Many say that they eat so much because they enjoy their food so. He who
eats too rapidly or in excess does not know what true enjoyment of food
is. Excessive eating causes food poisoning, and food poisoning blunts
all the special senses. To have normal smell, taste, hearing and vision
one must be clean through and through, and those who are surfeited with
food are not clean internally.

The average individual does not know the natural taste of most foods. He
seasons them so highly that the normal taste is hidden or destroyed.
Those who wish to know the exquisite flavor of such common foods as
onions, carrots, cabbage, apples and oranges must eat them without
seasoning or dressing for a while. To get real enjoyment from food it is
necessary to eat slowly and in moderation.

I know both from personal experience and from the experience of others
that seasoning is not necessary. Instead of giving the foods better
flavor, they taste inferior. A little salt will harm no one, but the
constant use of much seasoning leads to irritation of the digestive
organs and to overeating. Salt taken in excess also helps to bring on
premature aging. It is splendid for pickling and preserving, but health
and life in abundance are the only preservatives needed for the body.
Refined sugar should be classed among the condiments. People who live
normally lose the desire for it. Grapefruit, for instance, tastes better
when eaten plain than when sugar is added.

People who sleep seven or eight hours and wake up feeling unrefreshed
are suffering from the ingestion of too much food. A food poisoned
individual can not be properly rested. To get sweet sleep and feel
restored it is necessary to have clean blood and a sweet alimentary

Much has been said about overeating. Once in a while a person will
habitually undereat, but such cases are exceedingly rare. To undereat is
foolish. At all times we must use good sense. It is a subject upon which
no fixed rules can be promulgated. Be guided by the feelings, for
perfect health is impossible to those who lack balance.

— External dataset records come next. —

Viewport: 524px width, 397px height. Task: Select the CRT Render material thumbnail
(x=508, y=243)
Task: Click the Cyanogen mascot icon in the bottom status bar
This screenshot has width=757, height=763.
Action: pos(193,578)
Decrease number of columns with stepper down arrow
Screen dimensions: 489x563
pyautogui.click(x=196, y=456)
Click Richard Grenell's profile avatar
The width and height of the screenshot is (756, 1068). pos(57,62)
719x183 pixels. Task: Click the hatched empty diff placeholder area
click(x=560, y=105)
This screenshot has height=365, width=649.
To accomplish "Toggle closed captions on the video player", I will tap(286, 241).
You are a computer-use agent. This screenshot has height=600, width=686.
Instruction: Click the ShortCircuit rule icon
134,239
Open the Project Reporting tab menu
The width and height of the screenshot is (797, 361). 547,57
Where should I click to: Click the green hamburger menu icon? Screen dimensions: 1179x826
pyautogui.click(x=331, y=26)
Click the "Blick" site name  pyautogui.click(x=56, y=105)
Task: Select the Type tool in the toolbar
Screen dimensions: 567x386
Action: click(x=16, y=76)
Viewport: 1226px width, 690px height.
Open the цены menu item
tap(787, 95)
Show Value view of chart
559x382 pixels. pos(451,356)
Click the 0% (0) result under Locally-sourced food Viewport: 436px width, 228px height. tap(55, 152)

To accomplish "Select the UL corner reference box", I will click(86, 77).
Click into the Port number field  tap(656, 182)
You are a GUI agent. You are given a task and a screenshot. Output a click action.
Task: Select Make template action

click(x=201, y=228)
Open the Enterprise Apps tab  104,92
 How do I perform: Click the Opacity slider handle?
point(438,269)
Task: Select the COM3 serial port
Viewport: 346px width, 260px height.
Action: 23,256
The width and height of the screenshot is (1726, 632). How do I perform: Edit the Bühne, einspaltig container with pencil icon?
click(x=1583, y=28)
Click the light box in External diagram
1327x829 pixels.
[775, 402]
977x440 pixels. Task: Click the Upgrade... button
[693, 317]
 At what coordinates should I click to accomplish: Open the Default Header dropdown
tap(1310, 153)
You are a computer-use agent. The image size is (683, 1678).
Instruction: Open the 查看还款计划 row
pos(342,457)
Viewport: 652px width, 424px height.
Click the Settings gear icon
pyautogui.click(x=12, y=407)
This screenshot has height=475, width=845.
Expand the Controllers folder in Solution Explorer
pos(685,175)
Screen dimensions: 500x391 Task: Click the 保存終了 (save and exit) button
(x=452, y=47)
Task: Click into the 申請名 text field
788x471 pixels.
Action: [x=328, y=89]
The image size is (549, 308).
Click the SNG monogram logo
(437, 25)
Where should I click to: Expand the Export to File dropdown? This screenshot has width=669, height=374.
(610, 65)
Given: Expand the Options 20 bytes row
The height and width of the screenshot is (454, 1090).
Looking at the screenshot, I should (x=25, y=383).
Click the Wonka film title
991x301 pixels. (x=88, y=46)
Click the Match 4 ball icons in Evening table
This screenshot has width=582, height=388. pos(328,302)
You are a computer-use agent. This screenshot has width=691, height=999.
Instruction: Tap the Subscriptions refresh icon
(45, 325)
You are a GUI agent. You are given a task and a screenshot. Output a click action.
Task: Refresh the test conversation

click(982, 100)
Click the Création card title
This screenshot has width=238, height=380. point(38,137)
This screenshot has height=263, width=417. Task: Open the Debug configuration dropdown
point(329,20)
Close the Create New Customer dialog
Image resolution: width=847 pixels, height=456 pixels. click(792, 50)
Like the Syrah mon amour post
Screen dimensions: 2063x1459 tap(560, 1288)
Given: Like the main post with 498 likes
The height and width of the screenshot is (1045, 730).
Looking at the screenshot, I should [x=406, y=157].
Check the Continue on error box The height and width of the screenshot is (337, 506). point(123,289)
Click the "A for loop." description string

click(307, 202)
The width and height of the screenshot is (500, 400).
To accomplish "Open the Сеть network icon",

Those who think they need scientific direction may take one of the
orthodox diet tables. If it contains alcoholics, remove them from the
list. Then partake of about one-third of the starch recommended, and
about one-third of the protein. Use more fresh fruit and fresh
vegetables than listed. Instead of eating bread made from white flour,
use whole wheat bread. Do not try to eat everything given on the
scientific diet list each day. For instance, rice, potatoes and bread
are given in many of these tables. Select one of these starches one day,
another the next day, etc. If one-third of the amount recommended is too
much, and it sometimes is, reduce still further.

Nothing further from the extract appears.